Shand K.C. (with him Garland), for the respondent,
Knox K.C., for the appellants,
The judgment of the Court was delivered by Griffith C.J.
Griffith C.J.
Barton and O'Connor JJ.
We do not think that the decision in Musgrove v. McDonald[1] covers the present case. That turned entirely on the Constitution. The Judiciary Act 1903 defines the word "appeal," as used in that Act, as including "an application for a new trial and any proceeding to review or call in question the proceedings decision or jurisdiction of any Court or Judge." Section 39 is the section under which the Supreme Court in this case exercised jurisdiction. In passing that section Parliament assumed to act under sec. 77 of the Constitution, which authorized Parliament to make laws investing any Court of a State with federal jurisdiction, and defining the extent to which the jurisdiction of any federal Court shall be exclusive of that which belongs to or is vested in any Courts of the States. By sec. 39 the legislature conferred upon State Courts power to exercise this particular branch of federal jurisdiction, subject to certain conditions. One of those conditions is, for the purpose of the present case, (reading the word appeal in the sense of the definition), that the decision "shall be final and conclusive except so far as an application for a new trial may be brought to the High Court:" Sec. 39 (2) (a). In the same Act we find careful provisions for the making of such appeals and for the Constitution of the High Court before which they come. By the High Court Procedure Act 1903, which was passed at the same time, careful provision is made for regulating the procedure in such applications. Under these circumstances we are of opinion that the High Court has power to make an order directing a new trial, after a verdict of a jury in the Supreme Court exercising this delegated federal jurisdiction under sec. 39 of the Judiciary Act 1903.

***

» Actions to take:
1/ In the judgment excerpt, who delivered the judgment of the Court?
2/ Quote the judgment excerpt word for word, taking in everything from "Shand K.C. (with" down to "and O'Connor JJ.".

Target pointing data

***

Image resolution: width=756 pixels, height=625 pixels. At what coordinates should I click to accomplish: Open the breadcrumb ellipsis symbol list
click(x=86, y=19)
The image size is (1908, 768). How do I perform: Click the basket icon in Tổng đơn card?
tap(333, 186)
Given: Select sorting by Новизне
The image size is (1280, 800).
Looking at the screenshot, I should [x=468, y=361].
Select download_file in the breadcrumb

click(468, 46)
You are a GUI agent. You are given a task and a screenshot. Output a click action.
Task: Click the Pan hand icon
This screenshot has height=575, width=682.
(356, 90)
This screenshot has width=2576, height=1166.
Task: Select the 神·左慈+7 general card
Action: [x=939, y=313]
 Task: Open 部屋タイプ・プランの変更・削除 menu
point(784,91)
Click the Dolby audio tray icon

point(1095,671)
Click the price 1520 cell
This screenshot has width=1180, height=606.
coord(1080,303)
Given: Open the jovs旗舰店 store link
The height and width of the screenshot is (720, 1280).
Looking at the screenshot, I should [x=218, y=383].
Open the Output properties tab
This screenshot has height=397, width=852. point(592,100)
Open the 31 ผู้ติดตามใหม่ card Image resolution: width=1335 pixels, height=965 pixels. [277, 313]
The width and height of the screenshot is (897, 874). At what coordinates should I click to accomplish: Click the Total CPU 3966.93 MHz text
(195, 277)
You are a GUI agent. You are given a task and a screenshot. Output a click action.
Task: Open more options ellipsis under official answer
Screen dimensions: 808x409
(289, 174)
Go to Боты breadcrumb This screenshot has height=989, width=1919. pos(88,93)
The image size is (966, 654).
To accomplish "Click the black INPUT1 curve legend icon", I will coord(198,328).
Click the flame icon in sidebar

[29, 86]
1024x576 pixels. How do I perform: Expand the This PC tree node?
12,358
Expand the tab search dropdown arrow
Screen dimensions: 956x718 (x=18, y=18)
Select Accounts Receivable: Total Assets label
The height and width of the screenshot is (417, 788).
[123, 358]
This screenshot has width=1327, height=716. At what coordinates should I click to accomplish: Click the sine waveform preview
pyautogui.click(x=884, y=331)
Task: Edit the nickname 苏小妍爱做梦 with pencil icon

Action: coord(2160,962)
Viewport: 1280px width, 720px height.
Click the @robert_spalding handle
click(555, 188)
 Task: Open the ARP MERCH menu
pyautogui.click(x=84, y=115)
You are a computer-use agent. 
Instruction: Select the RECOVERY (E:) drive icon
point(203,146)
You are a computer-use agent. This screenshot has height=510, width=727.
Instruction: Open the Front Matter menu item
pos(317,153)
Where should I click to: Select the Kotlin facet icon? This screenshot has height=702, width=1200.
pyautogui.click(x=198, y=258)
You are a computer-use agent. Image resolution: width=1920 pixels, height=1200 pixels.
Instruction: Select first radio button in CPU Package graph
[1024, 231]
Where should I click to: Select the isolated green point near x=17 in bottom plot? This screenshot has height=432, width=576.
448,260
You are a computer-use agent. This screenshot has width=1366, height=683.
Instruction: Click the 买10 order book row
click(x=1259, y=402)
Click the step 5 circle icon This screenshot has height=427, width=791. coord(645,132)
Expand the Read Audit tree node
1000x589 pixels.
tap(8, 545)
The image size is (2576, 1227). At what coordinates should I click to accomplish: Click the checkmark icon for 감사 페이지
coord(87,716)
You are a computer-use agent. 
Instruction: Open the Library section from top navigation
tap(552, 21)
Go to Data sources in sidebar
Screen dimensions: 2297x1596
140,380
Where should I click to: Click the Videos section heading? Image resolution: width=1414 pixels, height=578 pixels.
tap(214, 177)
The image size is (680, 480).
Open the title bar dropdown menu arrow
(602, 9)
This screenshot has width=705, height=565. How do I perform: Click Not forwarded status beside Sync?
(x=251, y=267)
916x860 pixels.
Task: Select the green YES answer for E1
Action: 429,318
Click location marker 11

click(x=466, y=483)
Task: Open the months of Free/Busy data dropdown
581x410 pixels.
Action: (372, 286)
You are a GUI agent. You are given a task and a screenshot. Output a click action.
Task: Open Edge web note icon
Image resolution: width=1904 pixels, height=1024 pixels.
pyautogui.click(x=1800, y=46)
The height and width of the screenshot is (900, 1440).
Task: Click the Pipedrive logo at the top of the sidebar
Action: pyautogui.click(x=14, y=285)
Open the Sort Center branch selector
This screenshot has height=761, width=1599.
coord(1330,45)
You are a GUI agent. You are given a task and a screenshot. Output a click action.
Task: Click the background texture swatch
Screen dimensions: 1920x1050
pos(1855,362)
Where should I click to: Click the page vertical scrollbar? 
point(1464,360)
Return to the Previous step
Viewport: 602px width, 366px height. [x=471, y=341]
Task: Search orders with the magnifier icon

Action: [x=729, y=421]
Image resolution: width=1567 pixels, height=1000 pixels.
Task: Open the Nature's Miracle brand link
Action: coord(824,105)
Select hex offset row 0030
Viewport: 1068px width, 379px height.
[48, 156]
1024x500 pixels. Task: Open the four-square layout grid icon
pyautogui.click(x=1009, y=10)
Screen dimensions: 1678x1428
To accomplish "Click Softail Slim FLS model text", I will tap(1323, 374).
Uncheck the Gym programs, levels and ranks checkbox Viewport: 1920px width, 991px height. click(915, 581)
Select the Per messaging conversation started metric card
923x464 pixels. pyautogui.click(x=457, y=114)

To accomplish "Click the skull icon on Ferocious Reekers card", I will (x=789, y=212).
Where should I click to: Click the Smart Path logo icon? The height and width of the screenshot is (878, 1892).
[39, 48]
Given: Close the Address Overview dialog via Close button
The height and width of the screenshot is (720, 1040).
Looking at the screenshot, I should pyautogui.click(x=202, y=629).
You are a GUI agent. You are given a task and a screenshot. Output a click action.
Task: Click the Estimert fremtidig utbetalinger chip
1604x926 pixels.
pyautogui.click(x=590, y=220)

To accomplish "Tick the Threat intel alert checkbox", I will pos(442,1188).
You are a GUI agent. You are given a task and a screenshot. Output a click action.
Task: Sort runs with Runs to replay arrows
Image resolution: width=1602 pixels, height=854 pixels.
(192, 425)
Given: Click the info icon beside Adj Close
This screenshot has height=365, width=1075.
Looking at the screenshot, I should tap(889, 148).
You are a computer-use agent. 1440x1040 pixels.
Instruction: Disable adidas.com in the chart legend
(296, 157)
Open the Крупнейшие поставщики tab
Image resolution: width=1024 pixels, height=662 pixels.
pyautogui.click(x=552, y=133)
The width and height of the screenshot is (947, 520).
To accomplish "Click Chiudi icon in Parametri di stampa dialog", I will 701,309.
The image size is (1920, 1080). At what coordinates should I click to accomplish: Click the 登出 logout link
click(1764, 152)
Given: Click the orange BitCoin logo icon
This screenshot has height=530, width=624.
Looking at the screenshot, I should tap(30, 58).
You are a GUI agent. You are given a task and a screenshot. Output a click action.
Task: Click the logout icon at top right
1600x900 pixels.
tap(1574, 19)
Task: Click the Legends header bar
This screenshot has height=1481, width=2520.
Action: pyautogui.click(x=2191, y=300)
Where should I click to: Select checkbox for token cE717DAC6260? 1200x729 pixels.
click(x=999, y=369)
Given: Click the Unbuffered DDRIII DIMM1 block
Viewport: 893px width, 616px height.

***

» The replies:
1/ Griffith C.J.

2/
Shand K.C. (with him Garland), for the respondent,
Knox K.C., for the appellants,
The judgment of the Court was delivered by Griffith C.J.
Griffith C.J.
Barton and O'Connor JJ.